HP C-Class Blade Chassis Review Part 2: The Cisco/Brocade Interconnect Switches

In my last article about the C-Class chassis, I talked a little about the interconnect switches, and today I’m going to dive deeper.

As with most full-factor servers these days, each single-height HP blade like the BL460c includes an onboard dual-port network card. The difference between standalone and blade servers starts here: thoe two ports connect to two different interconnect bays (bays 1 & 2). They are hard-wired to these bays, each of which must contain a network switch. With standalone servers, a network admin can cable both of the server’s network cards to the same switch (HP, Cisco, etc), possibly utilizing empty ports on an existing switch. With a blade infrastructure, however, the admins need to buy at least a pair of switches for each blade enclosure.

We use two Cisco switches in those interconnect bays, each of which route to a different core Cisco switch. We tie the whole thing together by using the free HP network teaming software included with the blades, which means either of the interconnect bay switches can go down without taking down the blade’s networking. This does have weaknesses, but I’ll talk about that in an upcoming article about the HP Virtual Connect infrastructure.

A blade cannot live by two ports alone, so the BL460c includes 2 mezzanine card bays. The two mezzanine bays are HP’s version of an internal PCI Express slot designed for the tiny blade form factor, and they accommodate a variety of mezzanine cards including dual-port and quad-port network cards, dual-port SAN HBAs, and even Infiniband. This makes even the small BL460c well-suited for a variety of low to mid-range database server duties, especially for iSCSI shops. At our shop, some of the database server setups include:

  • Standalone high-performance OLTP server – one mezzanine bay holds a SAN HBA for storage, the other bay is empty
  • Clustered high-performance OLTP server – one bay has a SAN HBA, and the other bay has a dual-port network card
  • Standalone iSCSI OLTP server – one bay has a multipurpose iSCSI network card

The more connectivity a blade needs, the more switchgear needs to be involved.
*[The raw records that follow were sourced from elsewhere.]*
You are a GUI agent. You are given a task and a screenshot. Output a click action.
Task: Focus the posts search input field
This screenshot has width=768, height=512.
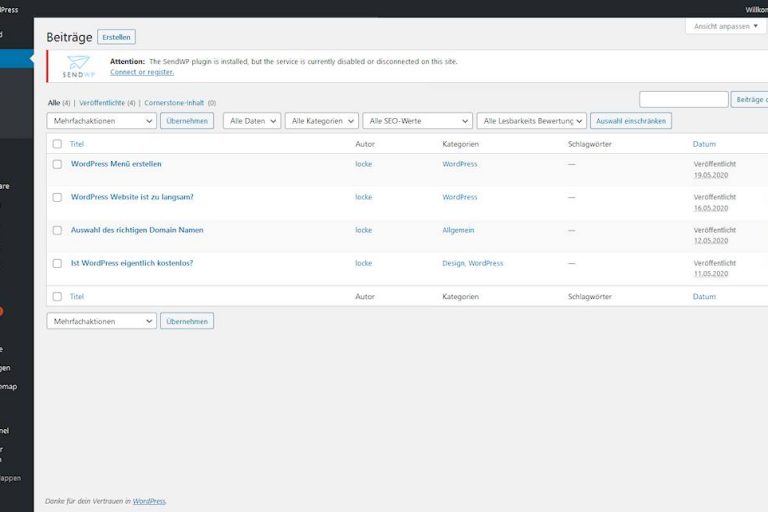coord(683,99)
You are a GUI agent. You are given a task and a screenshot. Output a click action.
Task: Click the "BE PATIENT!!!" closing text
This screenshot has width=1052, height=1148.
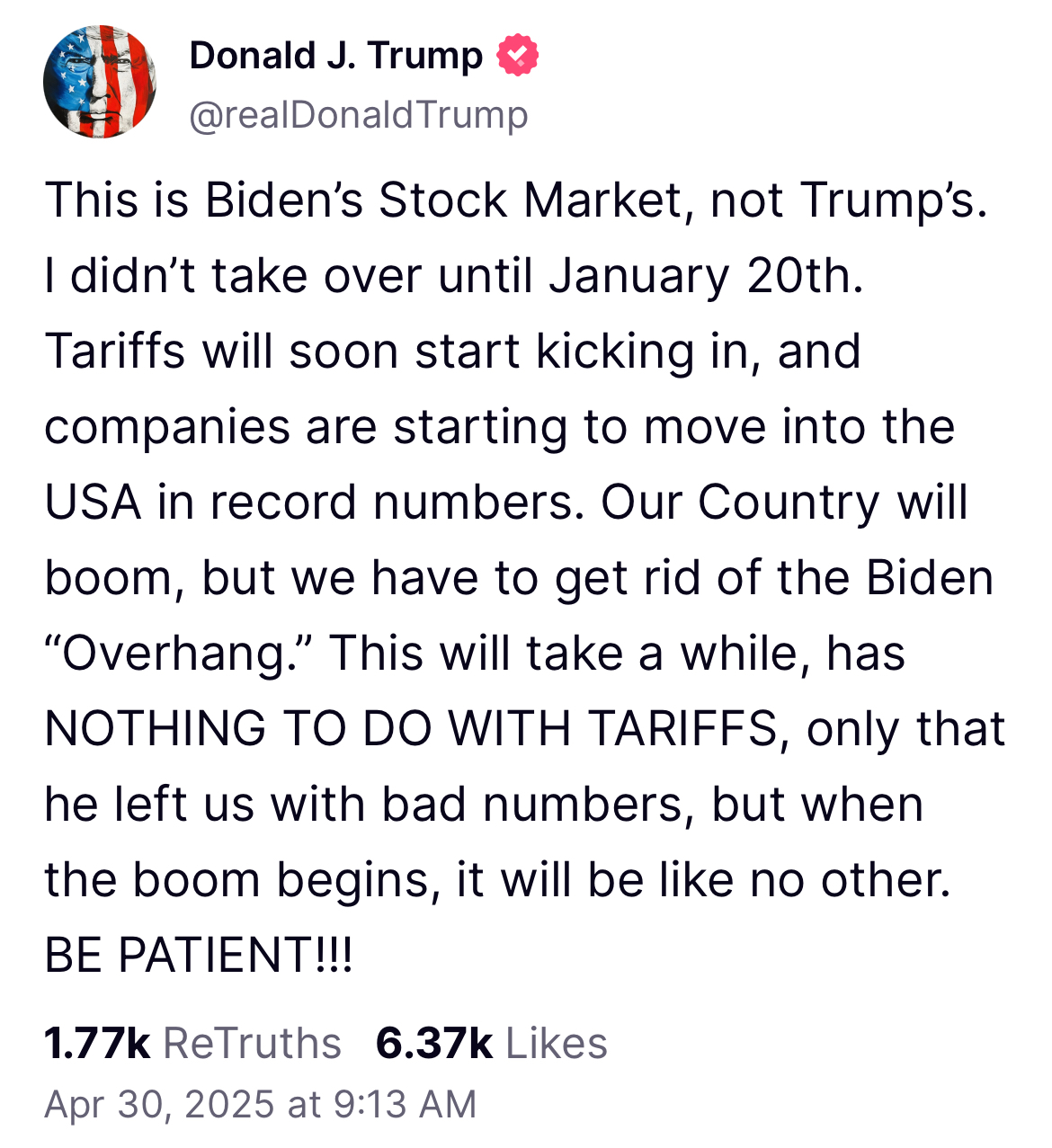pyautogui.click(x=199, y=955)
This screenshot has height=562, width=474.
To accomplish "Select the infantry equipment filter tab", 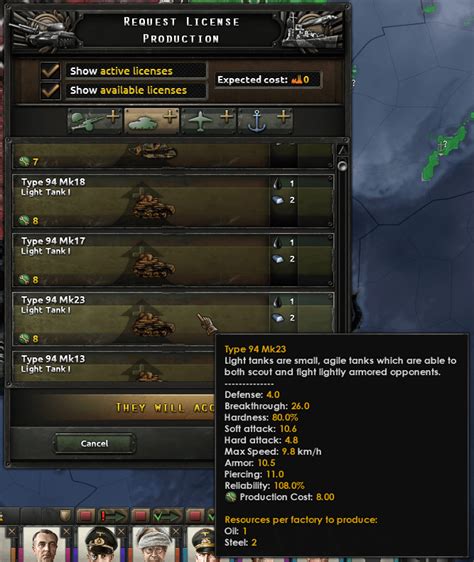I will (95, 121).
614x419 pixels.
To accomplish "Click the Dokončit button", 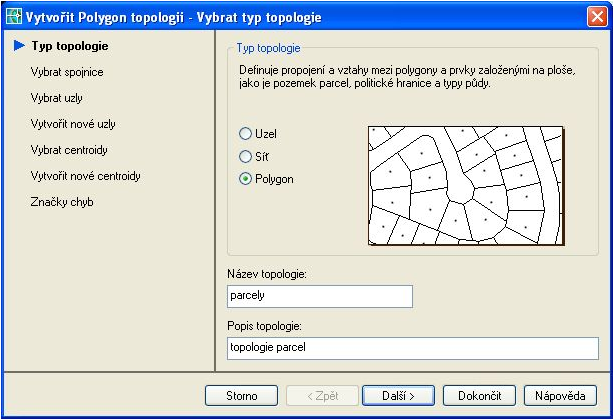I will 479,396.
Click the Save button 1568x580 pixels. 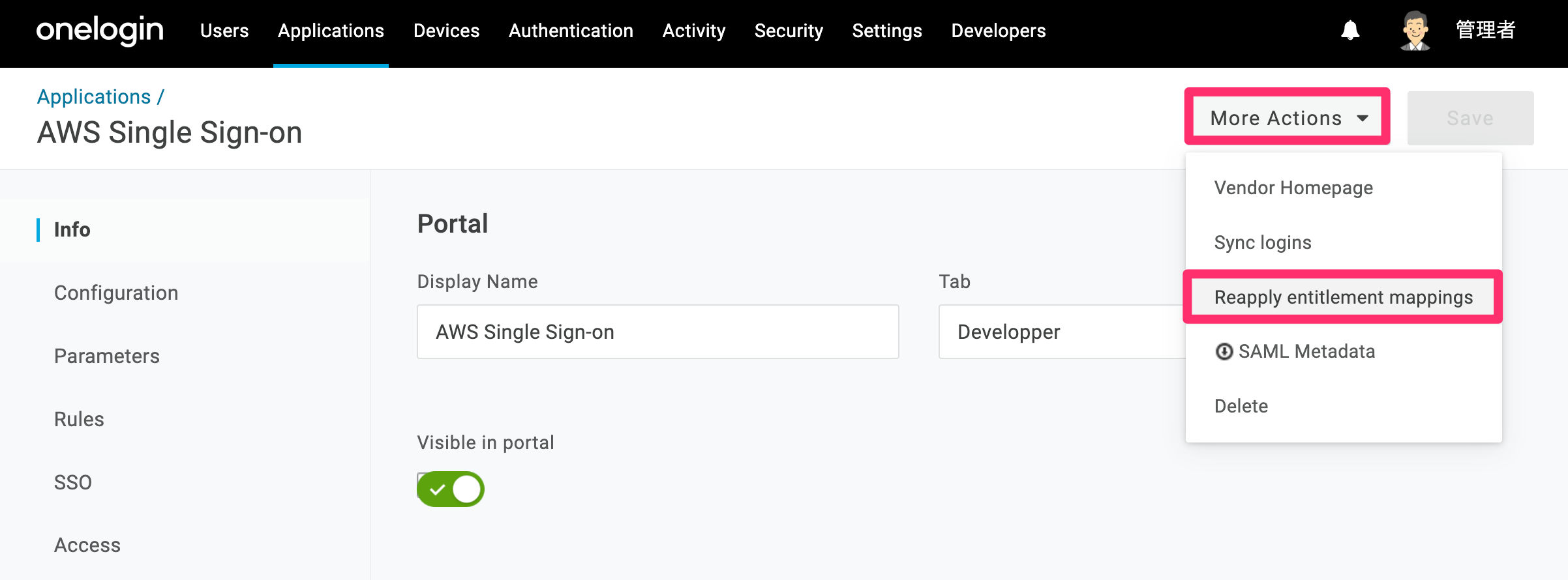(1470, 118)
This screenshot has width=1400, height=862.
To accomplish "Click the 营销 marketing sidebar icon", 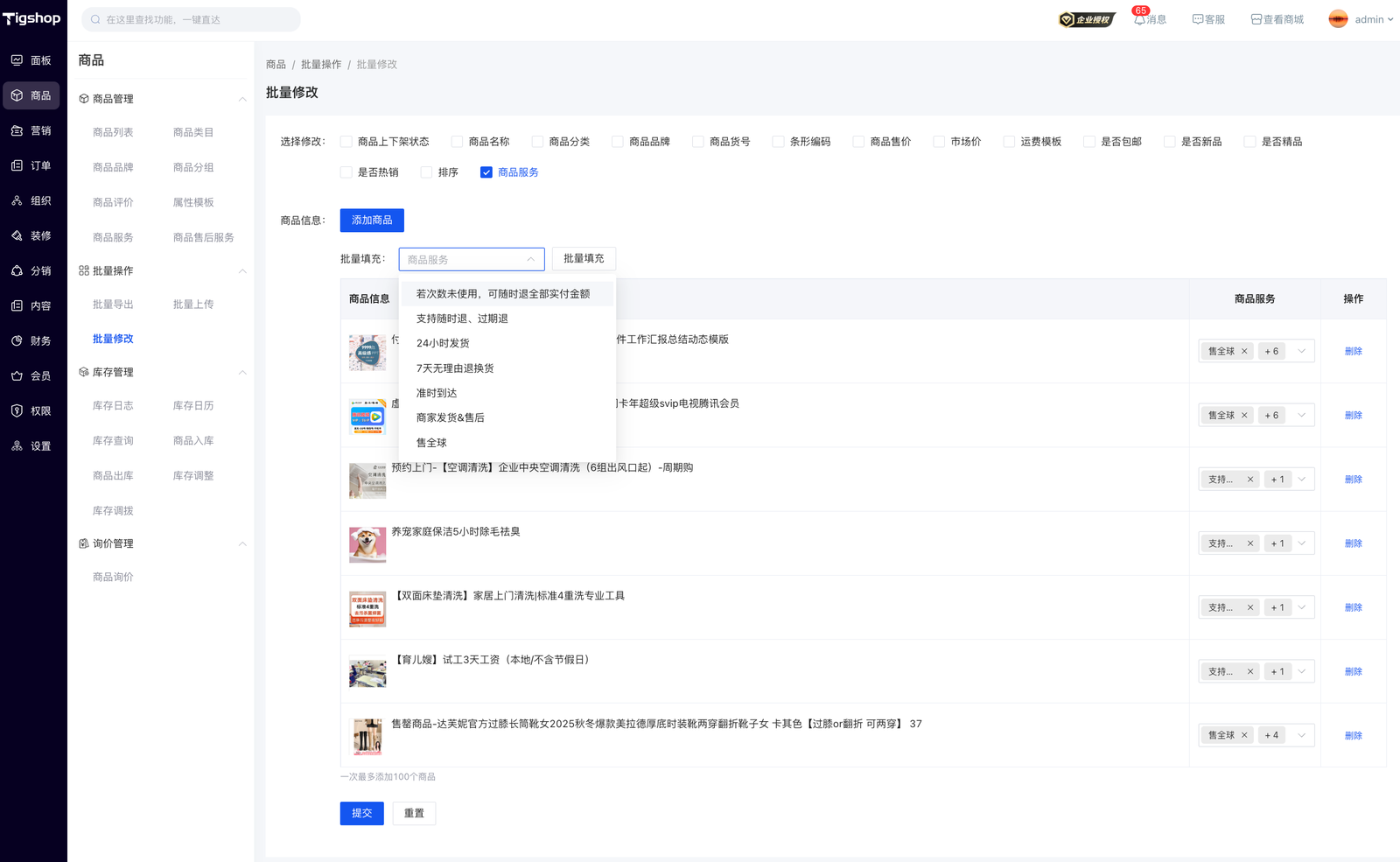I will (x=17, y=130).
A typical C7000 chassis configuration might look like this:

  • Interconnect bay #1: a Cisco 3020 network switch
  • Interconnect bay #2: a Cisco 3020 network switch (for redundancy)
  • Interconnect bay #3: a Brocade SAN switch
  • Interconnect bay #4: a Brocade SAN switch (for redundancy)
  • Interconnect bay #5: a Cisco 3020 network switch (for 4-port NICs, especially for VMware)
  • Interconnect bay #6: a Cisco 3020 network switch (for redundancy on the 4-port NICs)

The Problem with Lots of Switches

Having six additional switches for every 16 servers (or even less servers, depending on whether the shop uses full-height blades) presents some problems.

To me, the beauty of blades is their reduced complexity: it’s all about making deployments easier, more predictable, and faster. Adding more switchgear doesn’t eliminate that simplicity, but it doesn’t help the case. I still have to put in a ticket for our networking staff to set up the Cisco switches, and I can’t double-check their work. The only way I find out that the setup wasn’t right is when I put in the new blade and it can’t communicate on all of its network cards. I don’t have to put in a ticket for the SAN admin because – well, because it’s me – but the other Windows admins have to wait for me to configure their SAN connections. In all, this can add days of lag time for a new blade setup, and that takes the shine off the simplicity of blades.

This is made more frustrating by the fact that most of our blade configurations come from just a couple of types: VMware hosts with specific VLAN, iSCSI and SAN needs, SQL Servers with SAN needs, and plain vanilla servers with one subnet. This should be a cookie-cutter setup job, but because the setup is done by multiple teams, there’s lag times, misunderstandings and finger-pointing when something goes wrong.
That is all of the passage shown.